As several longtime Obama administration aides start eyeing the exit door for their next job, one loyal staff member plans to hang on until the bitter end.
Valerie Jarrett, Obama senior adviser and close family friend, told The New York Times that she plans to stay on until Obama's last day, Jan. 20, 2017.
"Oh, my goodness, I intend to stay until the lights go off. Why would I miss a single second of this?"
Jarrett told the Times.
Recent exits from the Obama staff have left questions about exactly who will be left behind to turn the lights off.
So far, senior adviser Dan Pfeiffer, Communications Director Jennifer Palmieri, presidential counselor John Podesta, Ebola Czar Ron Klain, Attorney General Eric Holder, Secretary of Defense Chuck Hagel and Alyssa Mastromonaco, White House deputy chief of staff for operations, either have left or are heading for the door,
CNN and the Associated Press report, with some, like Podesta, aiming for positions on the Hillary Clinton campaign team.

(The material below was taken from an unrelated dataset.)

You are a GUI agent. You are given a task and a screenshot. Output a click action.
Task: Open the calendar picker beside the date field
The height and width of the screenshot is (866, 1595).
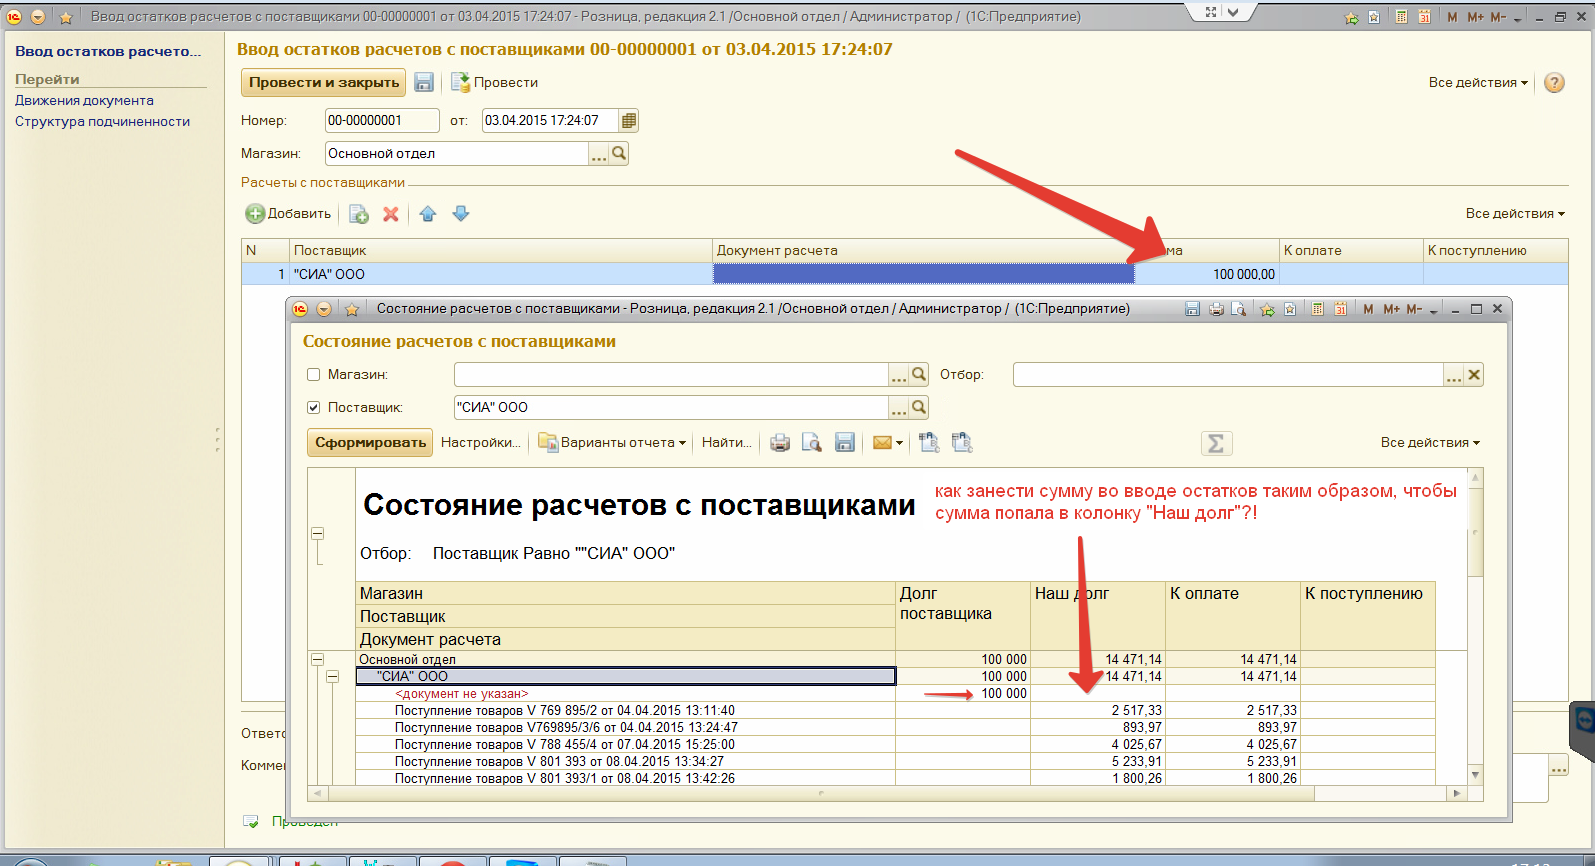629,121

In the Times interview, Jarrett responded to statements by David Axelrod that Obama's former Chief of Staff Rahm Emanuel, now Chicago's mayor, disliked Jarrett's influence over the Obamas, saying: "In a town where access is so important, initially it probably made people a little uncomfortable. I think that has faded. I just want to do my job, and part of my job for the president is to be his friend."
She took the opportunity to take swipes at the GOP leadership in Congress, telling the Times that she believes criticisms of Obama for not reaching out to Republicans were not warranted.
"They weren't interested in playing golf, and they weren't interested in being schmoozed, and they weren't interested in going up to Camp David. They weren't interested in going to state dinners. They just wanted to say no," she told the Times.
In a nod to the divisive relationship between the GOP Congress and the White House, she told the Times: "We would far prefer to have kept the Senate in Democratic hands, but we play the hand we're dealt. The president still has a robust agenda that involves Congress."
Jarrett said Obama had expected to have a better working relationship with GOP lawmakers, and added: "As a very junior state senator, the president was able to work with the other side of the aisle. What became clear when we came here is that there was not a willing spirit on the other side of the table."
Asked by the Times whether descriptions of her position as being the "Democratic Dick Cheney" are justified, Jarrett responded: "Please don't say that. Stop right there. The president listens to people who have interesting things to say. That could be the most junior person on the staff or it could be a senior adviser or it could be a person who whispers something to him across a rope line."